Blue Lion intends to solicit HomeStreet shareholders to vote AGAINST the re-election of long-standing incumbent directors Scott Boggs and Douglas Smith at the 2018 Annual Meeting. Blue Lion encourages shareholders to review Blue Lion's proxy materials, which will be available shortly.
This filing is not a solicitation of a proxy from any security holder of HomeStreet, Inc. (the "Company" or "HomeStreet"). Blue Lion Opportunity Master Fund, L.P. and the other participants identified below ("BLC") have filed a preliminary proxy statement and proxy card with the Securities and Exchange Commission ("SEC"), as BLC intends to solicit shareholders of the Company to vote "AGAINST" the election of Scott M. Boggs and Douglas I. Smith as directors of HomeStreet, and to vote "AGAINST" the approval on an advisory (non-binding) basis of the compensation of the Company's named executive officers, at the Company's 2018 Annual Meeting of Shareholders (the "Annual Meeting"). Blue Lion Opportunity Master Fund, L.P. will file a definitive proxy statement, proxy card and related proxy materials with the SEC. Shareholders are urged to read the definitive proxy statement and proxy card when they become available, because they will contain important information about BLC, the proposals being voted on at the Annual Meeting, the Company and related matters. Shareholders may obtain a free copy of the definitive proxy statement and proxy card (when available) and other documents filed with the SEC by BLC at the SEC's web site at www.sec.gov. The definitive proxy statement (when available) and other related SEC documents filed with the SEC by BLC may also be obtained free of charge from BLC, upon request.

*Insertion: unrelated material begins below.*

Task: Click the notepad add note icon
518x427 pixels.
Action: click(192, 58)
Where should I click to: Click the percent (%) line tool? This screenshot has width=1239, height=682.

Participants in Solicitation
The following persons may be deemed to be participants in the planned solicitation from the Company's shareholders of proxies to vote "AGAINST" the election of Scott M. Boggs and Douglas I. Smith as directors of HomeStreet, and to vote "AGAINST" the approval on an advisory (non-binding) basis of the compensation of the Company's named executive officers (the "Participants"): Blue Lion Opportunity Master Fund, L.P., Roaring Blue Lion, LLC, Roaring Blue Lion Capital Management, L.P., BLOF II, LP, Blue Lion Capital Master Fund, L.P., Charles W. Griege, Jr., and Ronald K. Tanemura. The Participants may have interests in the solicitation, including as a result of holding shares of the Company's common stock. Information regarding the Participants and their interests may be found in the preliminary proxy statement the Participants filed with the SEC on April 13, 2018, which is incorporated herein by reference.